Basic rules of participation
The bounty program is designed for security-related bugs only. The following bugs will qualify for the bounty (in order of importance):
- Remote code execution. These are the most critical bugs: up to 2,500$
- Local privilege escalation. That is, using Avira to e.g. gain admin rights from a non-admin account: up to 1,500$
- Denial-of-service (DoS). In case of Avira, that would typically be BSODs or crashes of the avguard.exe process: up to 500$
- Certain scanner bypasses. These include straightforward, clear bypasses (i.e. scenarios that lead to direct infection, with no additional user input), as opposed to things like deficiencies in the unpacking engine etc. In other words, we’re interested only in cases that cannot be mitigated by adding a new virus definition (please don’t report undetected malware): up to 200$
- Other bugs with serious security implications (will be considered on a case by case basis): up to 100$
The aforementioned amounts are suggested maximum amounts only. The final determination of the payouts is subject to Avira's exclusive discretion.
- The above-mentioned ranges may change at any time - typically based on the number and quality of incoming reports.
- This bounty is subject to Bugcrowd’s (standard disclosure terms)[https://bugcrowd.com/resources/standard-disclosure-terms].
- The reports must be submitted in English.
- All files which have been sent to Avira has to be in typical and common file formates. So video files should be sent as .mp4 or .avi format.
- If it is recommended to send a 'Proof of concept' file, this file has to send as running version (compiled file) AND as the Source-code project. Please put this together in an archive like zip, rar or 7zip.
- All vulnerabilities have to describe step by step. They have to be complete with detailed information. The way to reproduce it must work from the beginning.
- We reserve the right to change the report to 'Not reproducible' in case the report needs to long to get all necessary information.
- We do not accept submissions from the following countries: Iran, Syria, Cuba, North Korea, and Sudan.
- The program is currently limited to the following consumer Windows applications of Avira only:
- Avira Free Antivirus
- Avira Launcher.
- Only submissions about bugs in Avira proprietary libraries will be considered and any submission related to 3rd party libraries shall be rejected. For example, if you find a bug in a Microsoft library or any other 3rd party library (even if it’s used by Avira), please report it to Microsoft or the owner of the library instead (but ideally let us know as well).
- Only bugs in the most current and updated versions of these products will be considered, which includes (potentially already fixed) file versions which are available via update only (the fixes might not be included in the download package yet).

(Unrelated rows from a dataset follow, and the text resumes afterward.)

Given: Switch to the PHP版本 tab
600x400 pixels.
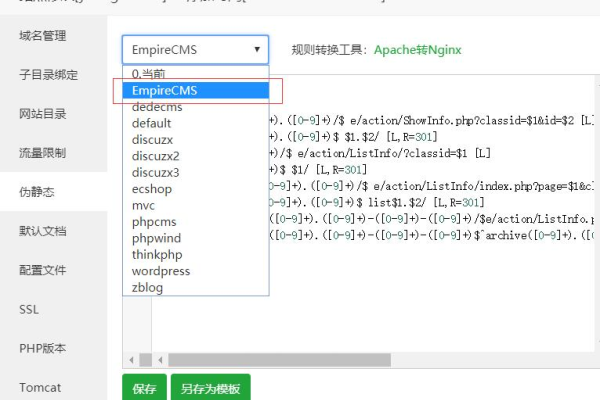Looking at the screenshot, I should 42,348.
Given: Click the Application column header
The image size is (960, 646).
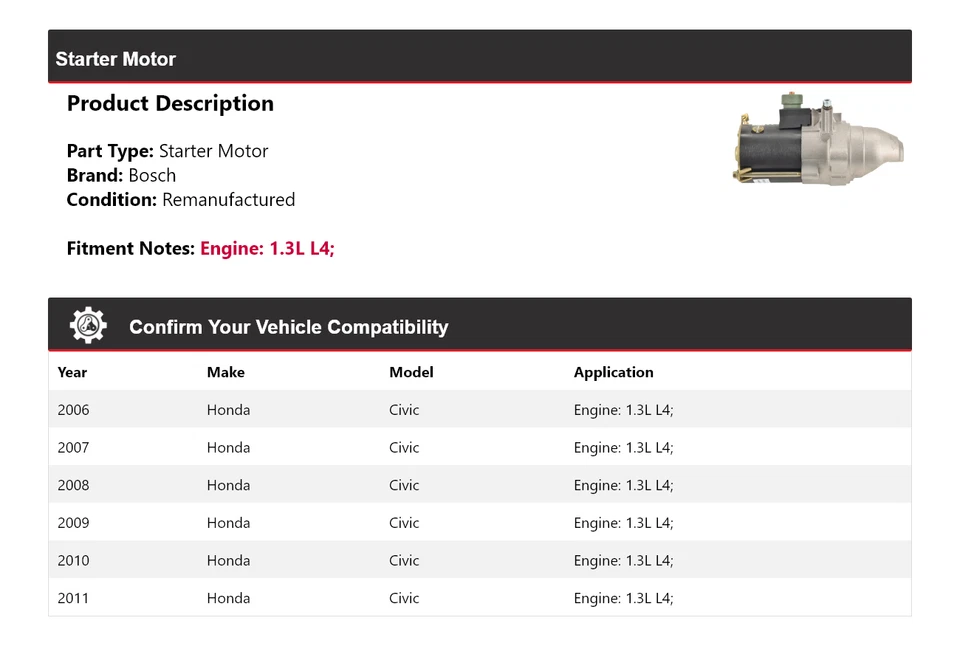Looking at the screenshot, I should 613,372.
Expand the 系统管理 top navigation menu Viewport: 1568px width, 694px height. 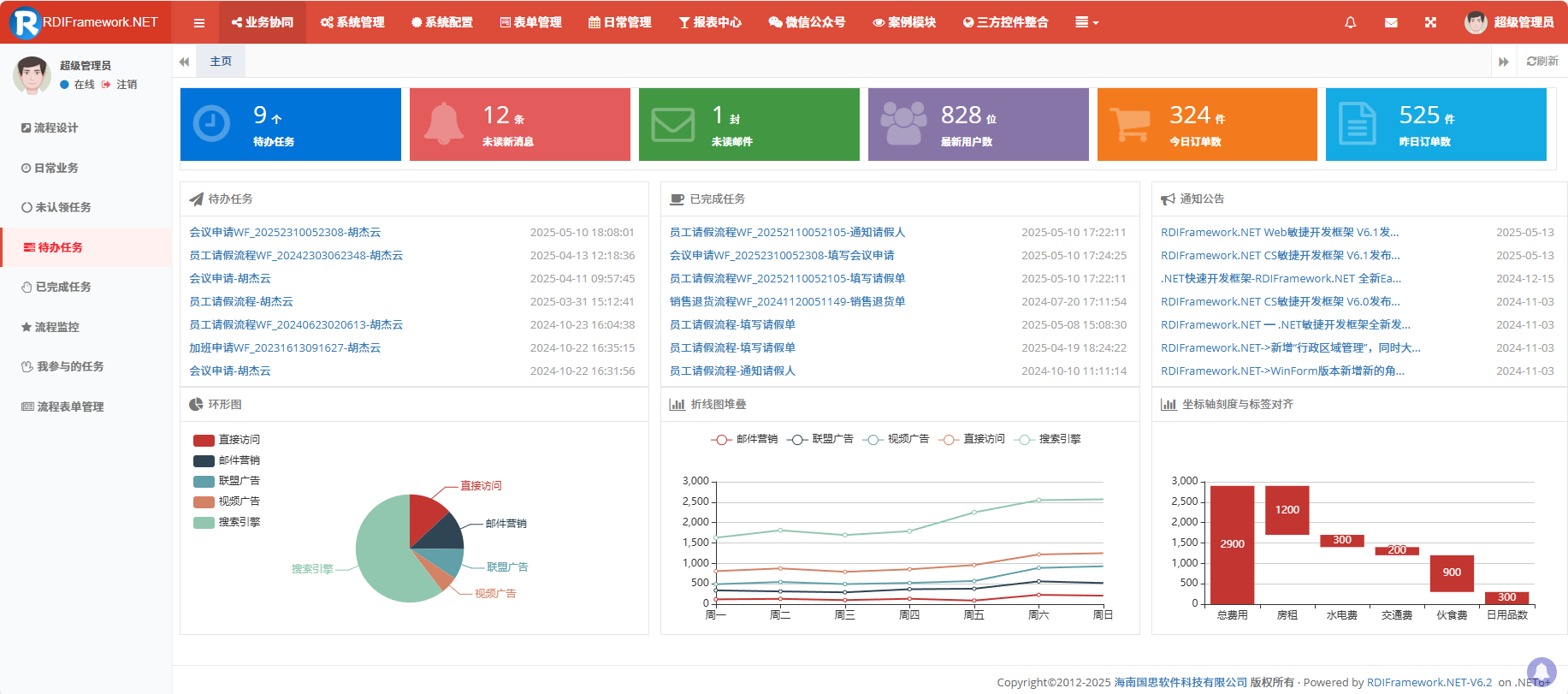[x=352, y=22]
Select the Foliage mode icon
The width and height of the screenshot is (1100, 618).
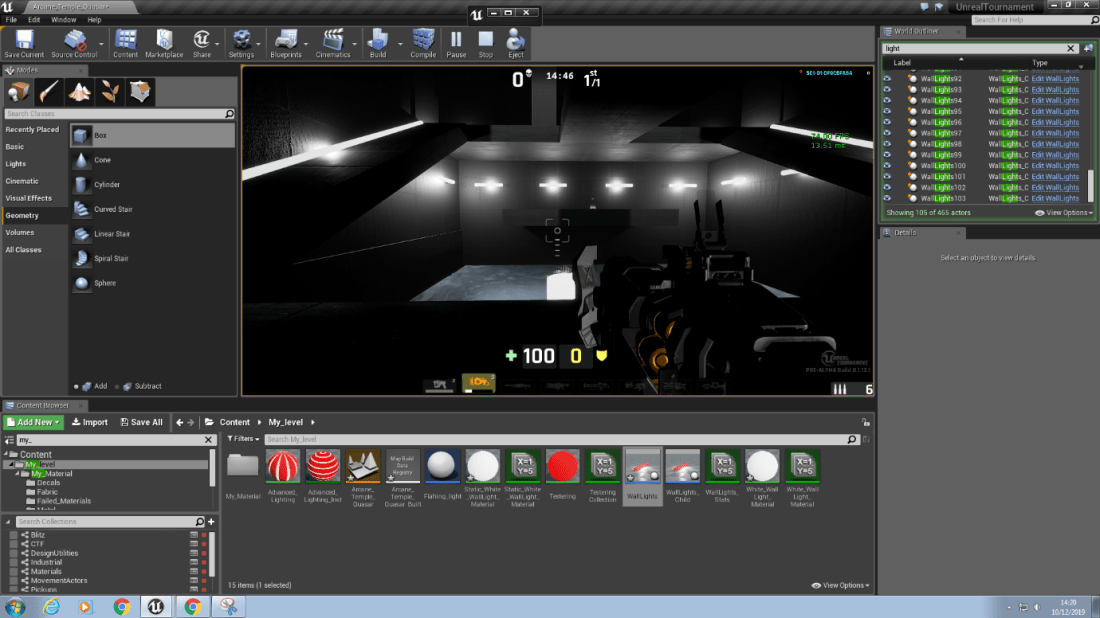(x=110, y=93)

- It is the researcher’s own responsibility to pay any taxes and other applicable fees in his/her country of residence.
- In order to be eligible for the bounty, the bug must be original and previously unreported.
- A bounty shall only pay for bugs which have been unknown to Avira. Already known bugs will not receive a bounty. Note: Reference is our internal bug tracking system
- If two or more researchers happen to find the same bug, the bounty will be paid only to the one whose submission came in first.
- You must not publicly disclose the bug until after an updated version of Avira that fixes the bug is released. Otherwise, the bounty will not be paid.
- The bounty will be paid after Avira fixed the issue (or, in specific cases, decides to not fix it).
- Some bugs may take longer to correct. We will do our best to fix any critical bugs in a timely manner. We appreciate your patience.
- Employees of Avira and their close relatives (parents, siblings, children, or spouse) and Avira business partners, consultants, sub-contractors, vendors, agencies, distributors, and their employees are excluded from this program.
- We reserve the right to change the rules of the program, pause or to cancel it at any time.